▸ TASK REQUIREMENTS
Tally up the lines below with "Expand" in them. Answer with the number only.

(Screenshot grounding data)
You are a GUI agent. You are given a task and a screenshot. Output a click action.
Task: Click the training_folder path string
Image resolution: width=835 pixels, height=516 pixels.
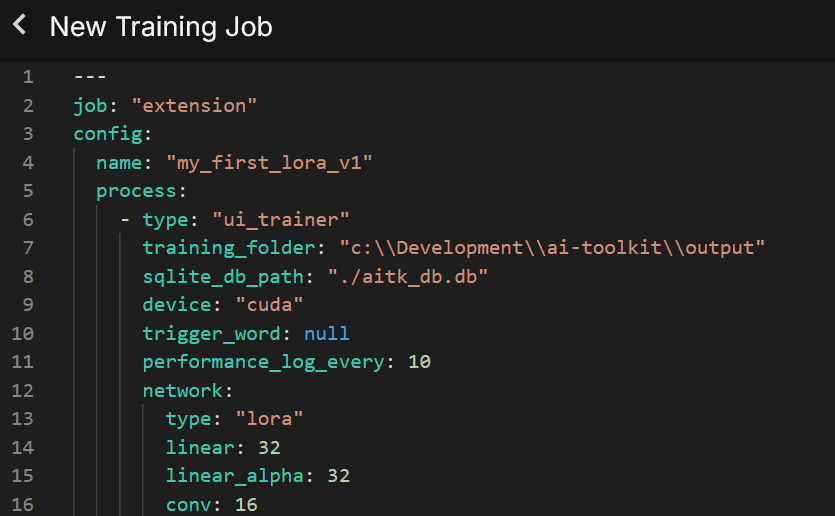tap(553, 248)
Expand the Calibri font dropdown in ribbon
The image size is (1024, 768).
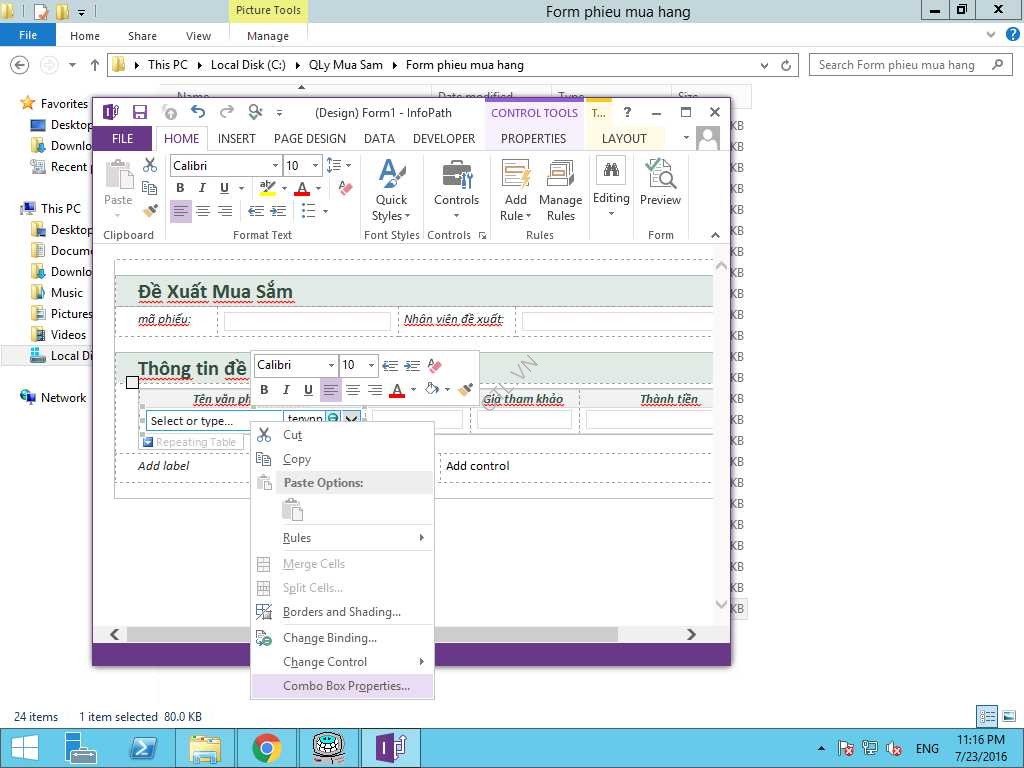[x=275, y=166]
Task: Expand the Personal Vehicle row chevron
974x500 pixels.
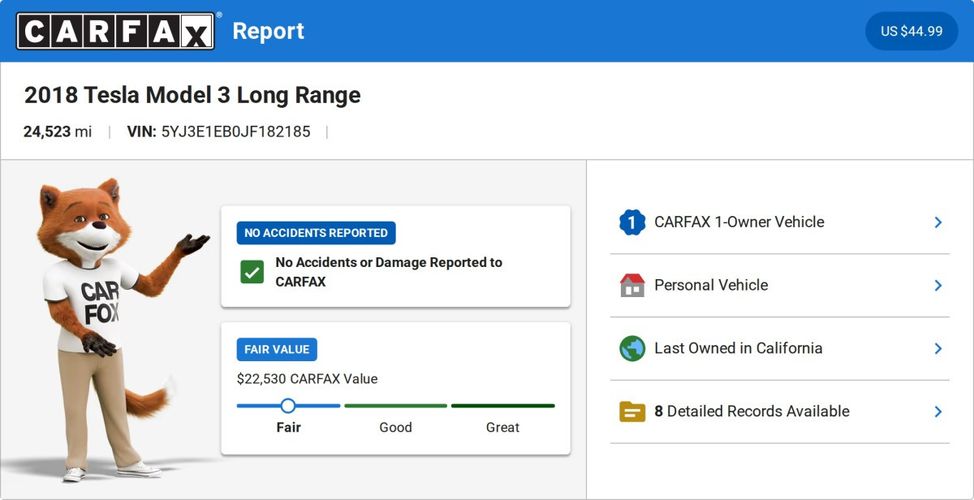Action: coord(938,285)
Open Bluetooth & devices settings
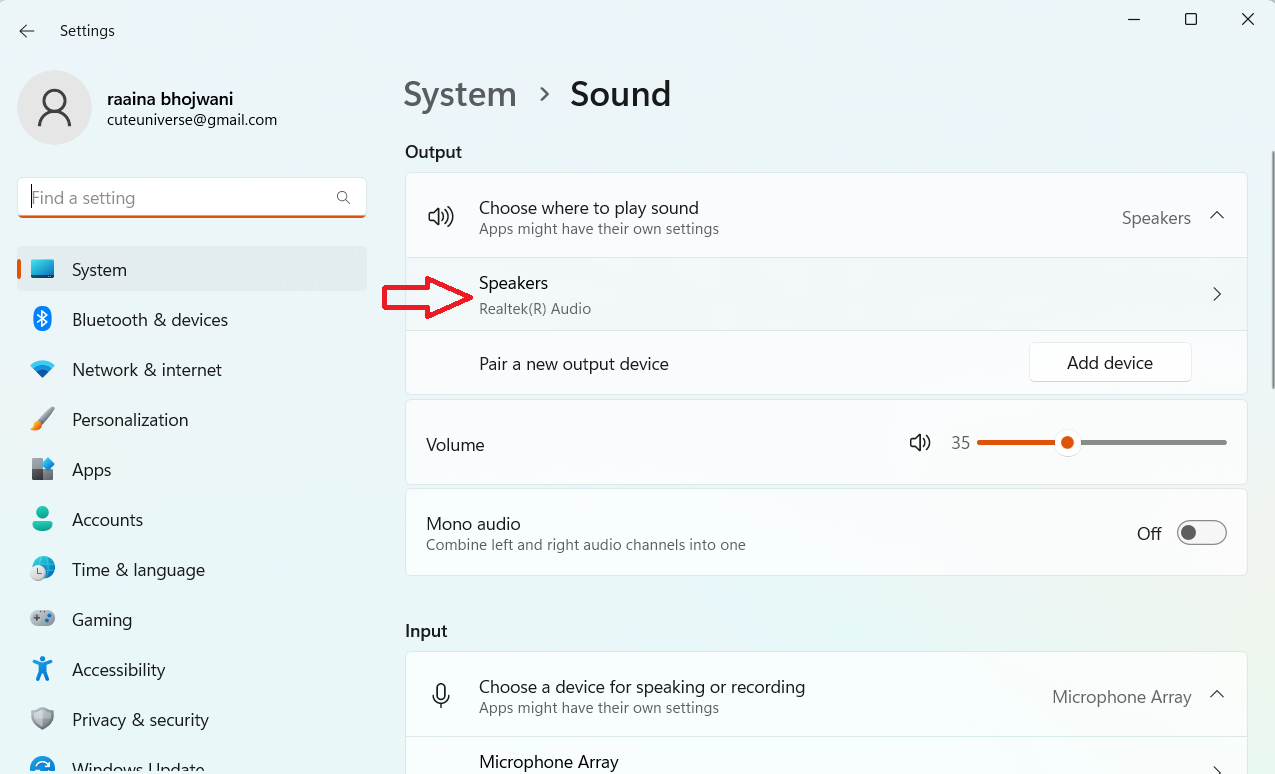This screenshot has width=1275, height=774. click(x=150, y=320)
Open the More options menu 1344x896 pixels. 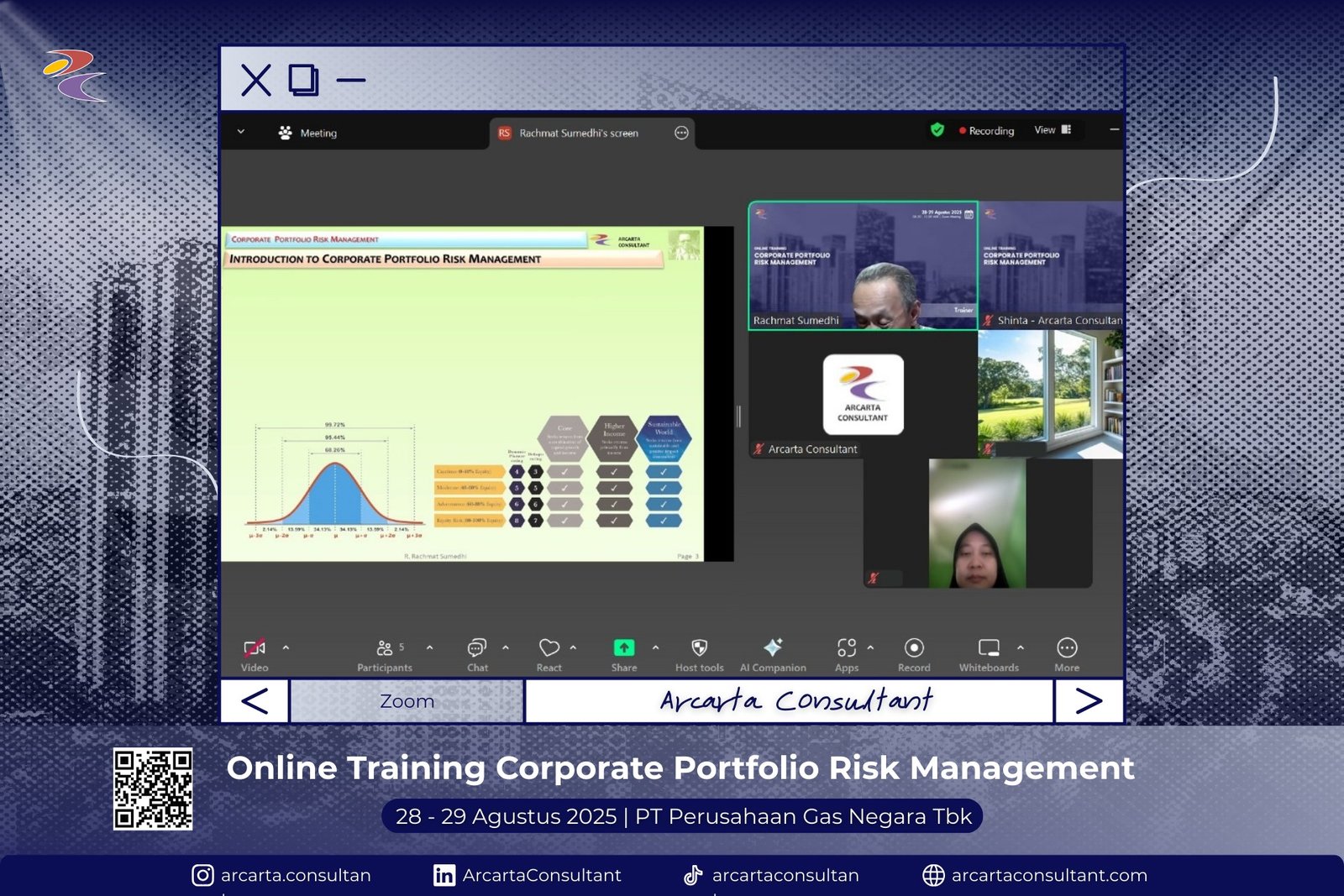point(1067,648)
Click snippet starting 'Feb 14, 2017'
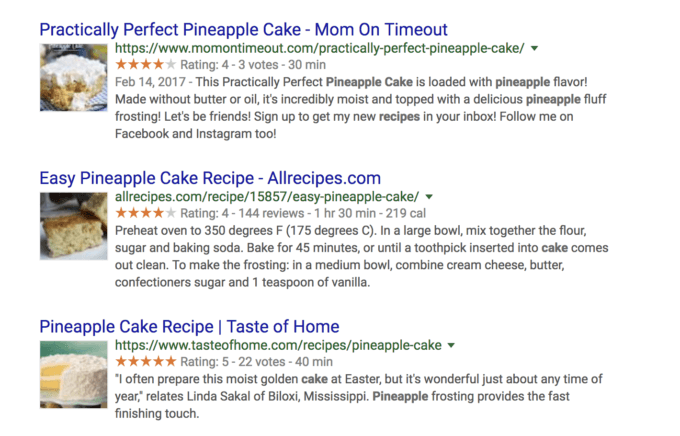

▸ YOUR RESPONSE
2